++++ Text segment ++++
The University of Global Health Equity (UGHE) has announced that their third annual Hamwe Festival will take place virtually November10-14, 2021.
UGHE believes that building bridges across sectors is a necessity, not only to improve access to services and the quality of healthcare delivery around the world but also to eliminate the gap between the most and least disadvantaged.
It is in this spirit that UGHE created the Hamwe Festival, a platform that brings the health sector together with creative industries. This year, the festival will be a hybrid one, taking place in various locations around Kigali, as well as online.
The first edition of the festival, Hamwe 2019, explored a diverse range of possible collaborations between creative industries and health sectors.
The second edition of the festival took place online from November 11th to November 15th, 2020, and discussed Mental Health and Social Justice through the prism of the arts and art-based research, reaching more than 26,000 viewers from all over the world.
For its third edition, Hamwe Festival aims to reflect on the social changes that have occurred since the start of the SRAS-COVID-2 (COVID-19) pandemic in late 2019. In particular, there is going to be reflection on how these changes have affected health and social systems and the inequities within them.
++++ Information supplied ++++
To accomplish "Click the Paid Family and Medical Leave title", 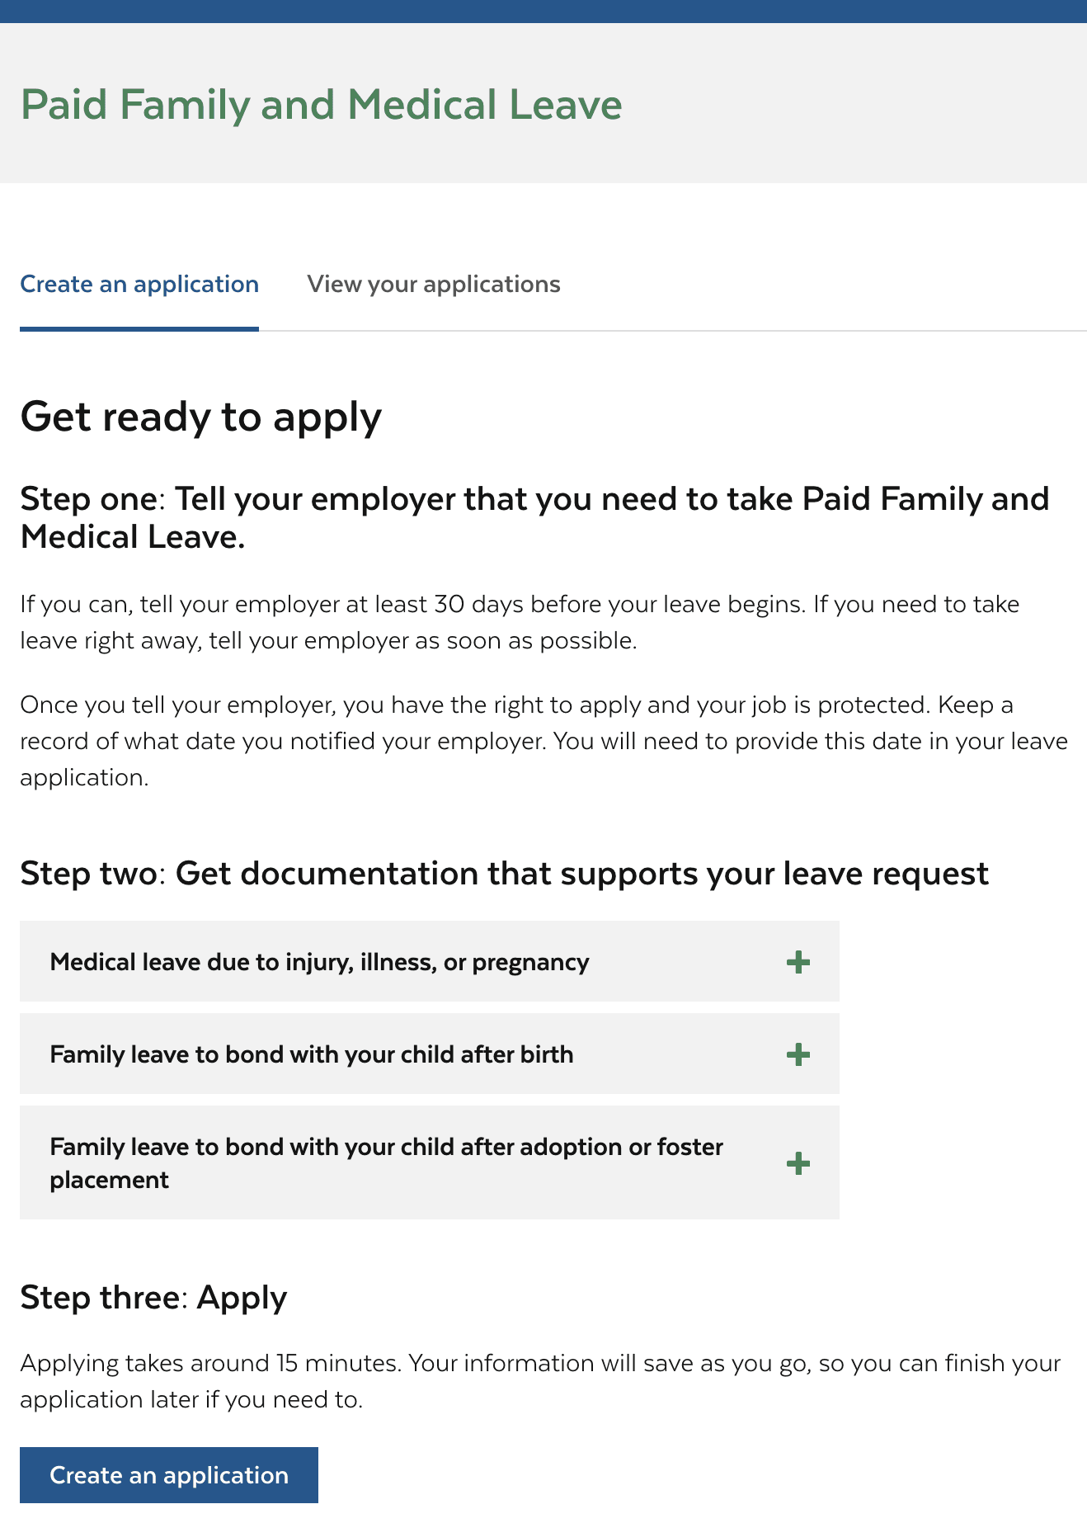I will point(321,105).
++++
++++ Information supplied ++++
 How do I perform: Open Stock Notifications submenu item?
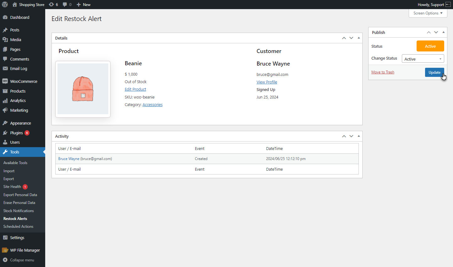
++++
> _Your tasks_
A - Answer these about the Hamwe Festival announcement above:
(i) Which sector does the Hamwe Festival bring together with creative industries?
(ii) How many viewers did the festival's second edition reach?
(iii) What did the first edition, Hamwe 2019, explore?
B - Can you output the part of the Hamwe Festival announcement starting at "UGHE believes that" and ending at "over the world.", word for word?

> _Problem solutions_
A -
(i) The health sector.
(ii) More than 26,000 viewers from all over the world.
(iii) A diverse range of possible collaborations between creative industries and health sectors.

B -
UGHE believes that building bridges across sectors is a necessity, not only to improve access to services and the quality of healthcare delivery around the world but also to eliminate the gap between the most and least disadvantaged.
It is in this spirit that UGHE created the Hamwe Festival, a platform that brings the health sector together with creative industries. This year, the festival will be a hybrid one, taking place in various locations around Kigali, as well as online.
The first edition of the festival, Hamwe 2019, explored a diverse range of possible collaborations between creative industries and health sectors.
The second edition of the festival took place online from November 11th to November 15th, 2020, and discussed Mental Health and Social Justice through the prism of the arts and art-based research, reaching more than 26,000 viewers from all over the world.